Paper Type: Book print paper | Size: 216 x 140mm
Black and white; 380 pages; Paperback
ISBN-10: 93-86906-52-6 | ISBN-13: 978-93-86906-52-6


A self-obsessed Calcutta detective who goes by his last name `Kar’, an enigmatic internet cafe hostess in Seoul, and a hotshot geneticist labouring away on a topsecret corporate project. These are just a few pieces in the puzzle that need to be put together to explain a world sucked into the whirlpool of the `butterfly effect’.

In the decaying capital city of a near-future Darkland, which covers large swathes of Asia, Captain Old – an off-duty policeman – receives news that might help to unravel the roots of a scourge that has ravaged the continent. As stories coalesce into stories – welding past, present and future together – will a macabre death in a small English town or the disappearance of Indian tourists in Korea, help to blow away the dusts of time?

From utopian communities of Asia to the prison camps of Pyongyang and from the gene labs of Europe to the violent streets of Darkland – riven by civil war, infested by genetically engineered fighters – this time-travelling novel crosses continents, weaving mystery, adventure and romance, gradually fixing its gaze on the sway of the unpredictable over our lives.


`Propels the accumulated anxieties of a city into a shape-shifting future vortex' - Anjana Basu, Outlook magazine

`Projects the tropes of a new politics of imagination ... a new eco-sophy is created' - Krishnan Unni.

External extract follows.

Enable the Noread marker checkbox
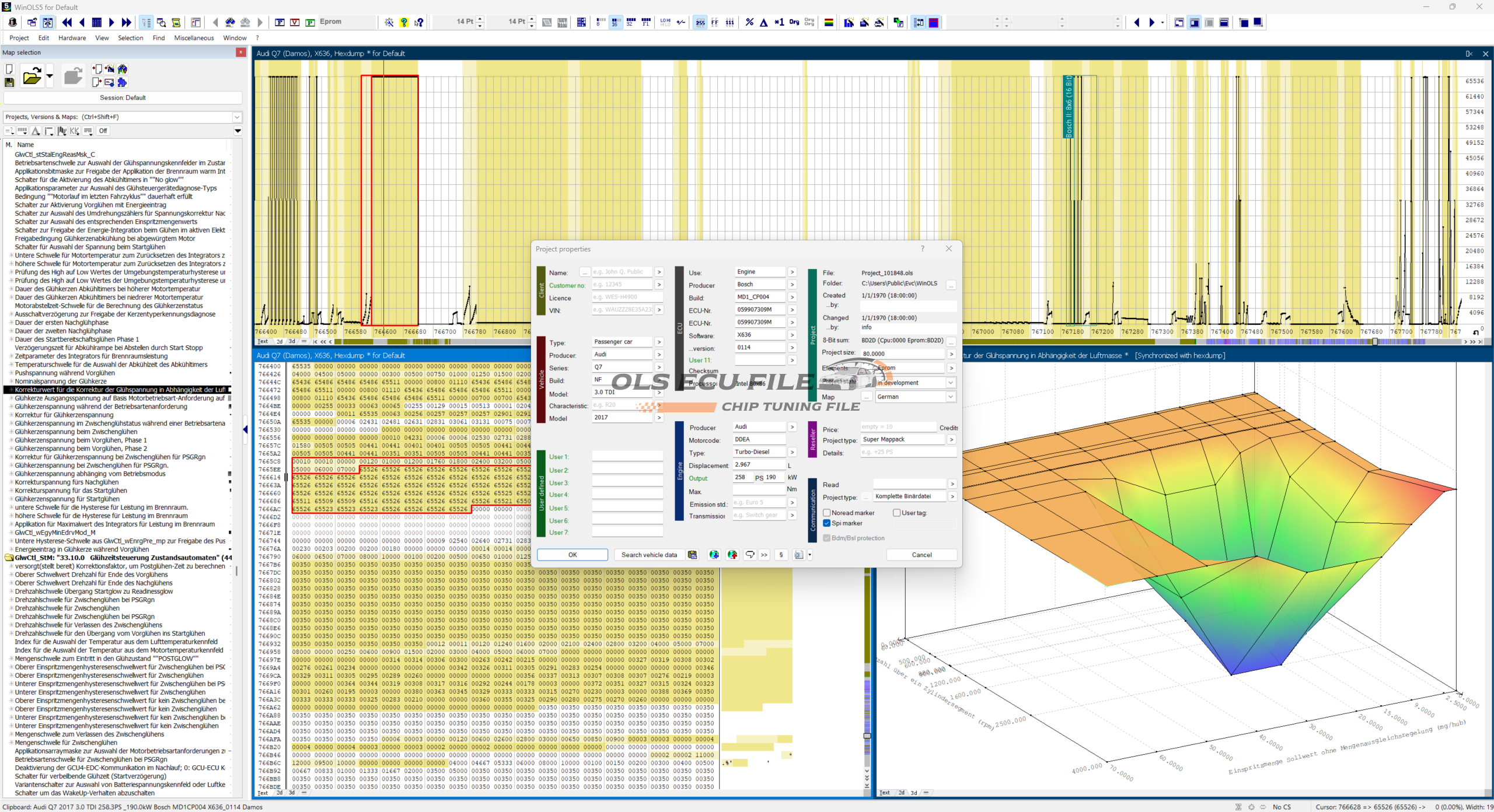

P, Indian Literature, Sahitya Akademi

`Indian novel's story parallels the deadly coronavirus outbreak'- Times of India 

`Compelling'- UNI

Rajat Chaudhuri
Rajat Chaudhuri

RAJAT CHAUDHURI’S works include novels, story collections, edited anthologies and translations. He curated The Best Asian Speculative Fiction and co-edited the Multispecies Cities: Solarpunk Urban Futures (Asia-Pacific) anthology. 

Chaudhuri’s novel, The Butterfly Effect was twice listed by Book Riot (US) as a ‘Fifty must read eco-disasters in fiction’ and among ‘Ten works of environmental literature from around the world’. Acclaimed for its exploration of a ‘Ballardian near-future’, this novel is in the syllabus of one Indian and an American university. The ‘visceral urbanism’ of his book Hotel Calcutta is the subject of an essay in Routledge’s The City Speaks collection. His fiction also appeared in the internationally acclaimed climate fiction video game 'Survive the Century'. 

Chaudhuri received writing fellowships from Charles Wallace (UK), Hawthornden Castle (Scotland) and Livonics (India) and residency awards from Arts Council Korea-InKo (South Korea) and Sangam House (India). He lives and writes in Calcutta.